Every line below from the one containing "Instagram (126, 1879)" through the one containing "광고 상품 및 형식 (893, 867)" must be transcribed exactly. Omit all lines outside that stretch.
Raw data Block Start
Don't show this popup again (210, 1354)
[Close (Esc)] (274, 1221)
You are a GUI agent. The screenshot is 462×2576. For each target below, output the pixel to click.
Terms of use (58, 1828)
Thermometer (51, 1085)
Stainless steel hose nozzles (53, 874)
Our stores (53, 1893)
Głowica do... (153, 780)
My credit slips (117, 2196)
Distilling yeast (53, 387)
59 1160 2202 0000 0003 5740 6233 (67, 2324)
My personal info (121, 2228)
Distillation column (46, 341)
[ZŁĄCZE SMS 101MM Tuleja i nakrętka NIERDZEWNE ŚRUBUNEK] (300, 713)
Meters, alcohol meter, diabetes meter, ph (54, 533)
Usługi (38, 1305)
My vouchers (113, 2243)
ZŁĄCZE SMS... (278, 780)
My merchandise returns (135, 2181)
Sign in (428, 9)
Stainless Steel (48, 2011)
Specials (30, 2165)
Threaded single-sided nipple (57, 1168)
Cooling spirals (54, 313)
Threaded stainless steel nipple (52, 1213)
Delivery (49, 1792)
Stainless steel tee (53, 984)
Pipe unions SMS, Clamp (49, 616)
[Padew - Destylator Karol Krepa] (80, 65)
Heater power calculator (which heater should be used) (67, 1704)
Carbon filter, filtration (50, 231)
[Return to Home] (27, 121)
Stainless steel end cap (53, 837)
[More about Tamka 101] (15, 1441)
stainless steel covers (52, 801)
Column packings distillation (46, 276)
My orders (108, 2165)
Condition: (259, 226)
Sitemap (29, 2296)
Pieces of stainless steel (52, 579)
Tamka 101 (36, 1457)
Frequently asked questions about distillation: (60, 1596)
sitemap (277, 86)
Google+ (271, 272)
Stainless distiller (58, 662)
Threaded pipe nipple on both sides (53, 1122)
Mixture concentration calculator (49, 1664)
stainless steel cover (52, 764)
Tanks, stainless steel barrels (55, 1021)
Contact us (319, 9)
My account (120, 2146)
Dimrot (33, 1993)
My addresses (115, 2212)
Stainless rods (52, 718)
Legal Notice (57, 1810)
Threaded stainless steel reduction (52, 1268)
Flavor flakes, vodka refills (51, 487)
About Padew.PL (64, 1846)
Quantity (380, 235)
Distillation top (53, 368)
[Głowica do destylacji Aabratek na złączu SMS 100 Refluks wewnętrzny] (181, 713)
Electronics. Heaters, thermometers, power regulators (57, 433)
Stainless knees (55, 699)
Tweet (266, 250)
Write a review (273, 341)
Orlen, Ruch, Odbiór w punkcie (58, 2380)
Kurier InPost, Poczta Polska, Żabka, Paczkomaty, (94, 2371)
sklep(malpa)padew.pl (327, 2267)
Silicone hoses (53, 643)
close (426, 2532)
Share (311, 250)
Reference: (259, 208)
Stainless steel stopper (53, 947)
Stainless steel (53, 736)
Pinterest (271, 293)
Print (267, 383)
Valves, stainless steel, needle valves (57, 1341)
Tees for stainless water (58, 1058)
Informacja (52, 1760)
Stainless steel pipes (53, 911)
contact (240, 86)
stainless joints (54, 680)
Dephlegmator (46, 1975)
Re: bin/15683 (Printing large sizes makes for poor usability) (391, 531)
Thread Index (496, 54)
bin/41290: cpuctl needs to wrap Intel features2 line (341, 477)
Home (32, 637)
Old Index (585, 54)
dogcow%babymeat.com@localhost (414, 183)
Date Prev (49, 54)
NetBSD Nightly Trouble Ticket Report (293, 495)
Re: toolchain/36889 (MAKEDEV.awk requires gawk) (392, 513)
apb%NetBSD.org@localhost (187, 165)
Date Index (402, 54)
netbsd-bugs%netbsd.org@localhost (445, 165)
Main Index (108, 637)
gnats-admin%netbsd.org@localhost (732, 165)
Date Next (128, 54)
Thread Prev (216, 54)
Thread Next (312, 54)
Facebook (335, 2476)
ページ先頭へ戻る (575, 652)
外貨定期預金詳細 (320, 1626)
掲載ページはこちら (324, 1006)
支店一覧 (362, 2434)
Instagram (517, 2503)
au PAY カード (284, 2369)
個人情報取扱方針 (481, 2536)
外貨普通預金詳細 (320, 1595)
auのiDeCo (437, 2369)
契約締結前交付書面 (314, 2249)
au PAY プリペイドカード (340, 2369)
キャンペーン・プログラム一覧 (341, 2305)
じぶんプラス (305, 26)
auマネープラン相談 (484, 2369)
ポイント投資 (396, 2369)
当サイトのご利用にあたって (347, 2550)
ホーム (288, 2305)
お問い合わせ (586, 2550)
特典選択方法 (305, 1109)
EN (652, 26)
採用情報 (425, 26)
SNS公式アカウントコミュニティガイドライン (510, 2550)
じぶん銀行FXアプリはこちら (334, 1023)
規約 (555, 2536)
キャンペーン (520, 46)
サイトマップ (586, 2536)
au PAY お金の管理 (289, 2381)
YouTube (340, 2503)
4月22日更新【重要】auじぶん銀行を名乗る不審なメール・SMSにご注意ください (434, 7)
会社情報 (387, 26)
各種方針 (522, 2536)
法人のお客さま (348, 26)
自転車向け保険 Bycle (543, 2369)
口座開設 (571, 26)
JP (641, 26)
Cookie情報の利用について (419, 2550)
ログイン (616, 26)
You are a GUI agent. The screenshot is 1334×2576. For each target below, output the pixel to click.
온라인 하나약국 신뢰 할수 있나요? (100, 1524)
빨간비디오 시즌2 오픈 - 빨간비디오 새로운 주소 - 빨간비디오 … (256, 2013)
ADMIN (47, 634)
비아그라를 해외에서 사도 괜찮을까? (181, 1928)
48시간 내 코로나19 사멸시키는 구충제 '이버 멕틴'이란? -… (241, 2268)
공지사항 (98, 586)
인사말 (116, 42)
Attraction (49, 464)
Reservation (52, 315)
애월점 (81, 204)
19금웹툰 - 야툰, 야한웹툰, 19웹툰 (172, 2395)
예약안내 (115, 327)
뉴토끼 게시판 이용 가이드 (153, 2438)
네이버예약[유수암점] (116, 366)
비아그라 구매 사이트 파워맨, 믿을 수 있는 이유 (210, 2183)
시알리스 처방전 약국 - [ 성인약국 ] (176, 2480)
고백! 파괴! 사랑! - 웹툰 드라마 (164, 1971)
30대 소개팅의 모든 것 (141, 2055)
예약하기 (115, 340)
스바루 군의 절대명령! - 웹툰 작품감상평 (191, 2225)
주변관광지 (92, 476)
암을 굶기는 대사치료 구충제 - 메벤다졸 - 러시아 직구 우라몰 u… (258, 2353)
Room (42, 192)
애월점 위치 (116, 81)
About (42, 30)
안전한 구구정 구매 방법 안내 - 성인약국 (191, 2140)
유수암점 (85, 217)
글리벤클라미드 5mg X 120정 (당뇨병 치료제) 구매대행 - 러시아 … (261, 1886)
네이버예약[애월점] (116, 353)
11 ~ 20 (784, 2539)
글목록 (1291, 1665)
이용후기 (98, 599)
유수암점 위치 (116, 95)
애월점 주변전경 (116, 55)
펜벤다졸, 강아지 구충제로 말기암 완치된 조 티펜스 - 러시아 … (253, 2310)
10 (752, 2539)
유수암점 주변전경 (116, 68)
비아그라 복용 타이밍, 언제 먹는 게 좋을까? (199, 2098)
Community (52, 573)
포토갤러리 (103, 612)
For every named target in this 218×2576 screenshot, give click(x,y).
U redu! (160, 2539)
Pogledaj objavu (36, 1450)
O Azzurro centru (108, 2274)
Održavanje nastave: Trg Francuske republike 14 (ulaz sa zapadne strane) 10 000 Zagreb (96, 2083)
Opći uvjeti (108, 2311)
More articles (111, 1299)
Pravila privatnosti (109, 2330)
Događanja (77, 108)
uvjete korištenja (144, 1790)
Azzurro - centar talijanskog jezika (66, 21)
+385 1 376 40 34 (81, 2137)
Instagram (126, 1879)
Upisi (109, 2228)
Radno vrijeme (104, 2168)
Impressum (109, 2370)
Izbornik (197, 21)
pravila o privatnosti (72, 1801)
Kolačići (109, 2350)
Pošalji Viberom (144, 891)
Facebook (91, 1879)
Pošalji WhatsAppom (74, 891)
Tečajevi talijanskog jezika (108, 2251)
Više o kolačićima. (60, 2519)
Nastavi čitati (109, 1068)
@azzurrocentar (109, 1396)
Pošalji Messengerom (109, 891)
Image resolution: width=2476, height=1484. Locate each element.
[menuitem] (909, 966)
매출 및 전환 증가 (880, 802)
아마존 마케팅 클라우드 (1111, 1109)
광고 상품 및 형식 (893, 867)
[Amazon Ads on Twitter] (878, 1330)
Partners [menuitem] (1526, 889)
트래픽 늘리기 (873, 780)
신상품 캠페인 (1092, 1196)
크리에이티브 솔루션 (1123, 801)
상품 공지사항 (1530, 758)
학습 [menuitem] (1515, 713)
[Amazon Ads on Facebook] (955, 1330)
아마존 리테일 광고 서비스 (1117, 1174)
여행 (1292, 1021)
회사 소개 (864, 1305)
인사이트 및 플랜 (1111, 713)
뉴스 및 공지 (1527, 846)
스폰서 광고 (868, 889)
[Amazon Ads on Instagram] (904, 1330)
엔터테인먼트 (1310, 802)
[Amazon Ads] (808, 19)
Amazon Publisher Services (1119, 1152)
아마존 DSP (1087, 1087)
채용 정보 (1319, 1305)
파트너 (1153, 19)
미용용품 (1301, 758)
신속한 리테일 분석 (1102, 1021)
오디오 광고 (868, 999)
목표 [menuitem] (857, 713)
Raw data Block End
▸ **The completed task**
Instagram (126, 1879)
Upisi (109, 2228)
Radno vrijeme (104, 2168)
Impressum (109, 2370)
Izbornik (197, 21)
pravila o privatnosti (72, 1801)
Kolačići (109, 2350)
Pošalji Viberom (144, 891)
Facebook (91, 1879)
Pošalji WhatsAppom (74, 891)
Tečajevi talijanskog jezika (108, 2251)
Više o kolačićima. (60, 2519)
Nastavi čitati (109, 1068)
@azzurrocentar (109, 1396)
Pošalji Messengerom (109, 891)
Image resolution: width=2476, height=1484. Locate each element.
[menuitem] (909, 966)
매출 및 전환 증가 (880, 802)
아마존 마케팅 클라우드 (1111, 1109)
광고 상품 및 형식 (893, 867)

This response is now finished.